思わず、唸った。
何がというと、キャスパー ユンカーの働きに、である。
ストライカーが結果を残せば、チームは勝利する——J1第14節のガンバ大阪戦は、その言葉を証明したゲームだった。
「理想を言うと、やはり我々としてはボールを握って試合を支配して進めていくことができればよかった」
試合後にリカルド ロドリゲス監督が語ったように、G大阪戦は相手にボールを保持される時間帯もあった。
それでも、いい守備はいい攻撃につながる。
これまたサッカーにおける定石を体現するかのように、浦和レッズの選手たちは苦しい状況に屈することなく、好機を見出した。
「ストライカーの仕事というのは、やはりボックス内。ペナルティーエリアの中で仕事をすることだと思います」
ユンカー本人がそう語るように、感嘆の声を上げたのは、チームの活路を切り開く、ゴール前での動きだった。
まずは16分、左サイドに入った武藤雄樹が縦パスを受けると、ユンカーに合わせてゴール前にクロスを入れた。
秀逸だったのは、このときの一連の動作。武藤のクロスに競り合うも、わずかに届かなかったユンカーは、ボールが右サイドにこぼれたと分かると、素早くポジションを取り直す。そして、再びゴール前に走り込むと、田中達也の浮き球のパスに合わせて頭で叩き込んだ。
上半身だけを使ってヘディングしたような力強さもさることながら、DFから逃げるように踏んだバックステップに思わず唸った。

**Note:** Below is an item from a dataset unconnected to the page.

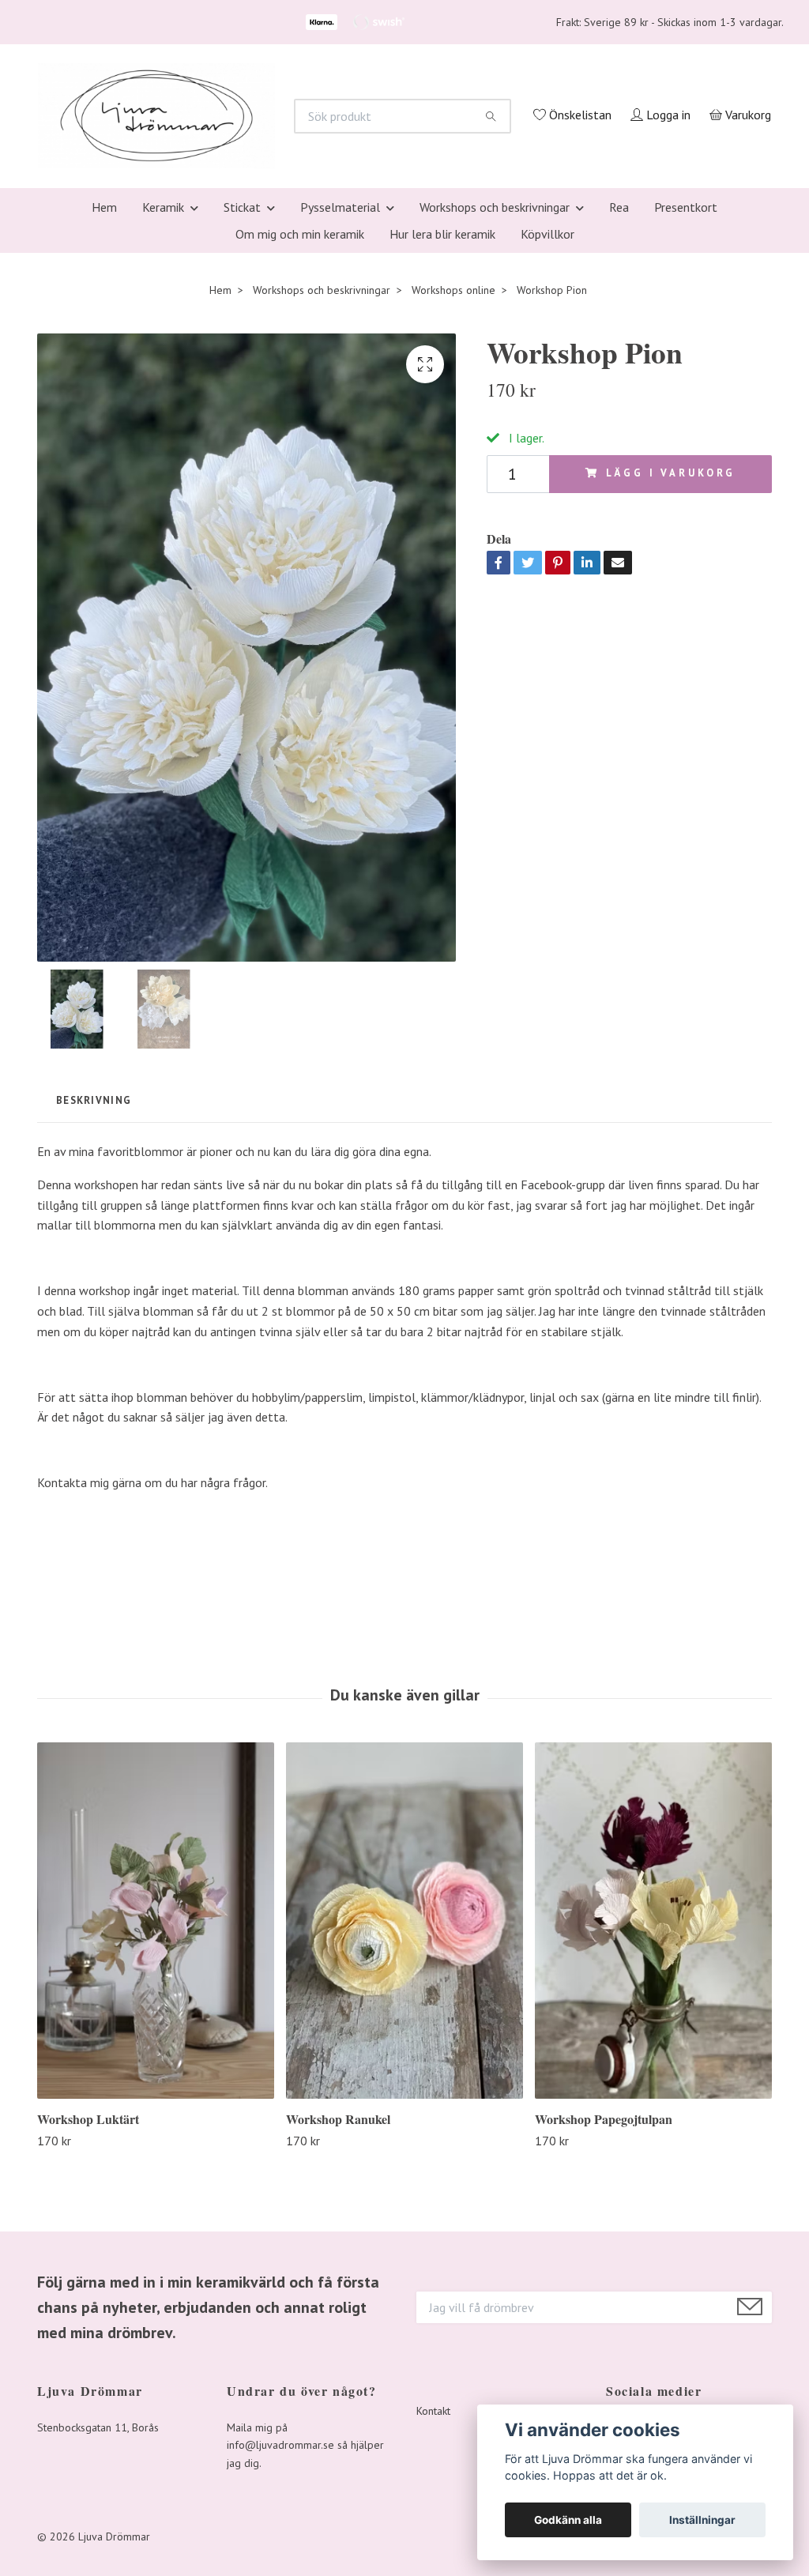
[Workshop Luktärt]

2-0で迎えた40分に決めた追加点も、ストライカーとしての真骨頂が随所に散りばめられていた。
田中がスピードを活かしたドリブルで右サイドを突破すると、小泉佳穂がニアに走り込む。併走するユンカーは、それを見てゴール中央にポジションを取った。そして、田中のラストパスに合わせて左足ダイレクトでゴールネットを揺らしたのである。
このとき、ユンカーはマークに来るDFに一度、身体をぶつけるとブロック。DFとの駆け引きもさることながら、ゴール前での絶妙なポジショニングと工夫に、やはり唸った。

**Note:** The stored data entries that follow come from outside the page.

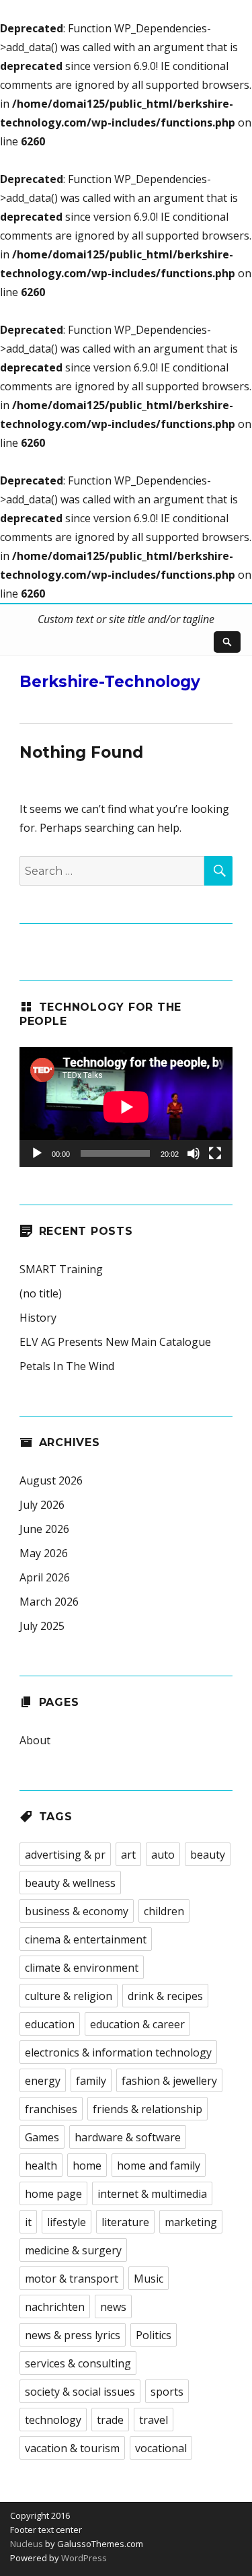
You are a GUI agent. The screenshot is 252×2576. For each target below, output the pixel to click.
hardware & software (128, 2137)
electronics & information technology (118, 2052)
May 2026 (43, 1553)
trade (110, 2419)
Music (148, 2278)
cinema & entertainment (85, 1939)
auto (163, 1854)
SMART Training (61, 1269)
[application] (126, 1107)
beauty (207, 1854)
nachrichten (55, 2306)
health (41, 2165)
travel (153, 2419)
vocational (161, 2448)
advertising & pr (65, 1854)
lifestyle (66, 2222)
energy (42, 2080)
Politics (153, 2335)
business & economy (76, 1911)
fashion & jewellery (169, 2080)
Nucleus (26, 2544)
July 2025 (42, 1625)
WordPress (83, 2558)
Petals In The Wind (66, 1366)
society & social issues (80, 2391)
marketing (191, 2222)
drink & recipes (165, 1996)
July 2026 (42, 1504)
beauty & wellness (70, 1882)
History (37, 1317)
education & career (137, 2024)
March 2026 (49, 1601)
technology (53, 2419)
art (128, 1854)
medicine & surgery (73, 2250)
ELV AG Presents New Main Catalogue (115, 1341)
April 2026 (44, 1577)
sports (167, 2391)
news (113, 2306)
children (164, 1911)
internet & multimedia (152, 2193)
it (28, 2222)
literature (125, 2222)
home (87, 2165)
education (50, 2024)
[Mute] (193, 1153)
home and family (158, 2165)
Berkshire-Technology (109, 681)
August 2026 (51, 1480)
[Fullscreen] (215, 1153)
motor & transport (71, 2278)
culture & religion (68, 1996)
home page (53, 2193)
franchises (51, 2109)
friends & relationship (147, 2109)
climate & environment (81, 1967)
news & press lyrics (72, 2335)
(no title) (40, 1293)
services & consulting (78, 2363)
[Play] (37, 1153)
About (34, 1740)
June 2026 (44, 1529)
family (91, 2080)
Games (42, 2137)
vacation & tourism (72, 2448)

勝負どころとなるゴール前で最大限にパワーを発揮する。
まさにストライカーの仕事と言えるだろう。20分に田中が決めた得点シーンでは、大きくサイドチェンジをするなど、攻撃の起点になり、3得点すべてに絡む仕事を見せた。
「攻撃も守備も大事。みんなでベストを尽くしましたが、少しチームとして苦しんだ時間帯もありました。そのなかでも全員で戦えた。特に後半はチームのために全員が戦っている姿があったと思います。途中出場した選手も同じような姿勢で戦っていたので、チームとしての一体感があったこともよかったと思います」
チームのために——そうした思いがあるがゆえに、自分の勝負どころとなるゴール前では、より感覚を研ぎ澄まし、より一瞬に懸ける動きがあるのだろう。
公式戦3試合で4得点。浦和レッズが連勝を重ねている過程には、“唸らされる”ほどの責務を果たしているストライカーの活躍がある。